Chameleons with Field Dependent Couplings

TL;DR

This paper demonstrates that scalar-tensor theories with field-dependent couplings and power-law potentials can exhibit the chameleon mechanism, affecting experimental searches for fifth forces and Casimir effects.

Contribution

It extends the chameleon mechanism to theories with field-dependent couplings, analyzing their implications for experimental tests of gravity.

Findings

The theory admits thin-shell solutions for spherical bodies.

Scalar field coupling is sensitive to a mass scale near the current Hubble scale.

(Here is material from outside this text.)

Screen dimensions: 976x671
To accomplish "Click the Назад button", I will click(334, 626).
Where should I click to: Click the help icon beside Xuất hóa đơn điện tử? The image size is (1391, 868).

Constraints from gravitational tests limit the coupling strength.

Abstract

Certain scalar-tensor theories exhibit the so-called chameleon mechanism, whereby observational signatures of scalar fields are hidden by a combination of self-interactions and interactions with ambient matter. Not all scalar-tensor theories exhibit such a chameleon mechanism, which has been originally found in models with inverse power run-away potentials and field independent couplings to matter. In this paper we investigate field-theories with field-dependent couplings and a power-law potential for the scalar field. We show that the theory indeed is a chameleon field theory. We find the thin-shell solution for a spherical body and investigate the consequences for E\"ot-Wash experiments, fifth-force searches and Casimir force experiments. Requiring that the scalar-field evades gravitational tests, we find that the coupling is sensitive to a mass-scale which is of order of the Hubble scale today.